Being a startup, it's always essential to decide what you want to spend your time on. For us, it's essential that spend as much time as possible on improving our product and talking to our customers - in short, creating value for our customers. That's why we initially outsourced our entire hosting setup to Heroku, although we have plenty of in-house hosting/ops knowledge. Customers don't care much where we are hosting our solution, as long as it's safe and has a high uptime.
Initially it was very easy to get started on Heroku. The tool belt was great and the add ons were many. We used Heroku PostgreSQL as our database and Open Redis as caching + pub/sub and that served our first couple of customers very well. As we added more and more customers, we started to receive complaints about errors. They were seeing the Heroku application error screen - but strangely, we didn't get any errors in Opbeat and when we tried to accessed the website it looked fine. The latest log lines did also not show any signs of issues until one day where I experienced it myself. I immediately checked the logs and apparently we had run out of memory on one of our Dynos. I increased it to x2 Dynos and solved the most immediate problem, however, I was left with a bad taste in my mouth. We were paying for a completely managed hosting solution and no-one cared to tell me that we were out of RAM? Furthermore, because of the way Heroku is designed, you have very little access to the running environments and it would be close to impossible to get any useful information, such as what in specific was taking up all the RAM.
Within the next couple of months, we were experiencing frequent problems with deploying as well as general downtime and we decided we didn't want to continue over-paying for a service we feel we didn't really get. We looked into the alternatives: VPS', co-location and cloud solutions. We figured we wanted something with the same flexibility in scaling as Heroku provided and something that could offer an easy deployment process. With Heroku we used Circle CI which had support for automatically pushing the code to Heroku, once it passed the unittests.
In the end we decided to use AWS, in specific, we wanted to use their Auto Scaling Groups (ASG). It effectively works exactly like Heroku, except you have to do a little more work. While Heroku builds an image of your application on git push with ASG you need to make an Amazon Machine Image (AMI) yourself. However, once you have the image you have the exact same flexibility as Heroku - just tell Amazon how many instances you want and they will take care of the rest, including killing and spawning new instances if they crash. As a bonus, you can let it scale automatically based on metrics such as CPU usage, however, we do no use this feature at the moment.

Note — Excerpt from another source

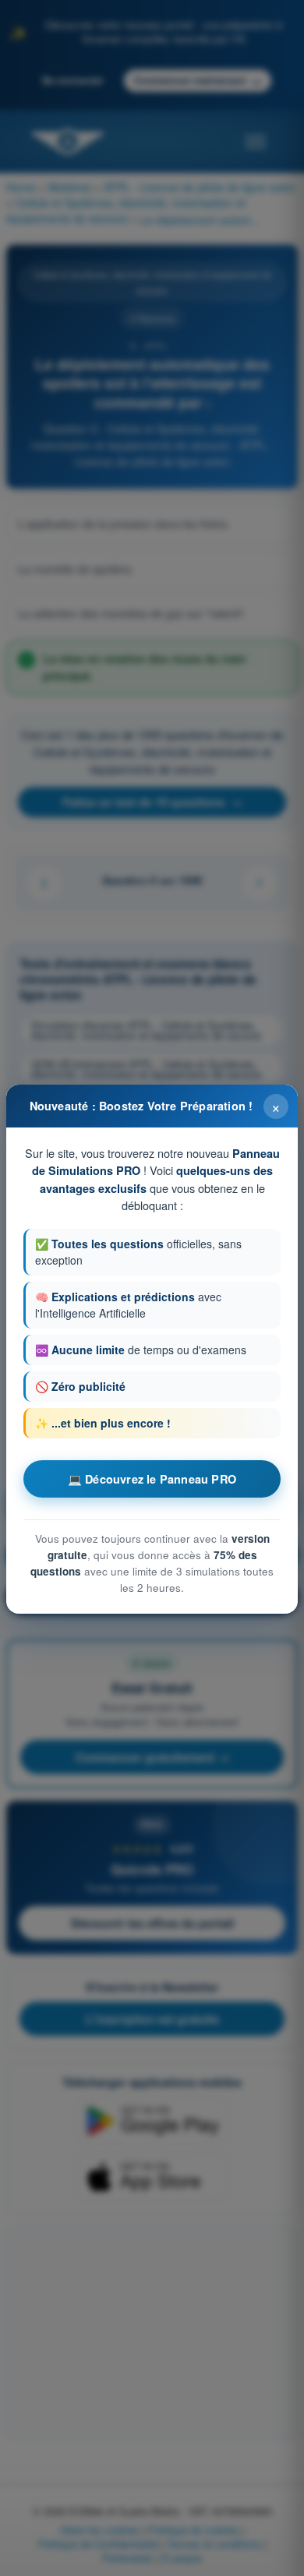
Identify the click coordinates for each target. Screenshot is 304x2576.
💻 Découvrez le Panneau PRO (152, 1479)
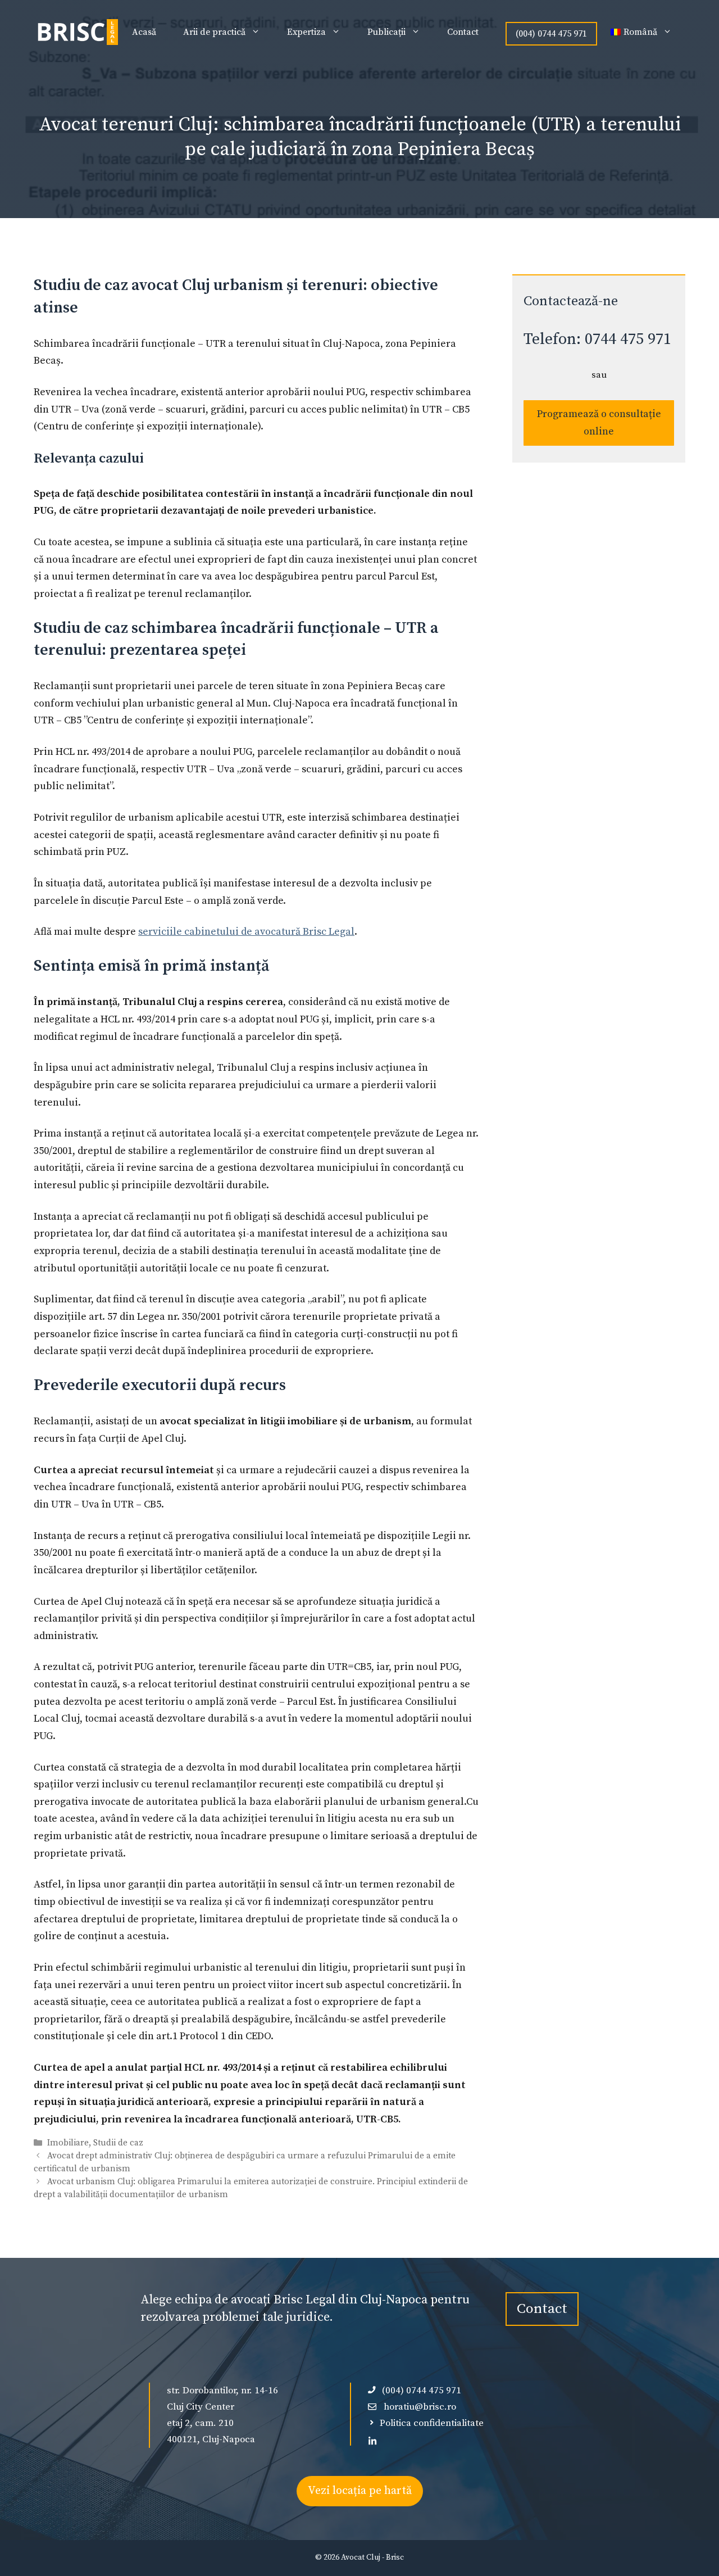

As I began to test ASG late on a Sunday night I realised that the AWS UI wasn't very intuitive and that it was a long process to make a new deployment. I knew that it was very unlikely that I would get my good friend and business partner Ales to use this tool. I had just heard of Netflix' Open Source stack and I knew that they were running on AWS as well and decided to check it out. They built a simple web-based management software for AWS named Asgard, that lets you setup and manage ASG with just a few clicks. I was immediately intrigued by the name which refers to Norse Mythology and decided to try it out, despite my bad preconception of Java, that I knew from Java Applets and the horrible "Introduction to Programming" classes in University. It worked really well and I immediately knew it was the right tool for the job.
Now I had a great user interface for managing our services and deploying them once we had an AMI, however, I did not have an easy way to build an AMI automatically from CircleCI. I had a look around and found packer which seemed fit to solve the problem. It worked great for building the "base image" with would have all the requirements, however, for building the application image that I would create after each build I felt like I was writing a lot of code over and over again to bootstrap it. So I made a small python script called dynpacker which lets you create multiple AMI's (e.g. web, worker, scheduler, etc.) using Packer by taking a base AMI, a zip of your code as well as the processed that needs to run rather than a bunch of configuration files. This worked great with CircleCI, since I could now just run dynpacker after each successful build and packer would take care of the rest. Dynpacker effectively replaced the Procfile from Heroku.
We have now been running for around a month on AWS and it has been a great pleasure. We are even starting to move services that we previously had managed into ASG using Asgard - one of those examples are Elastic Search.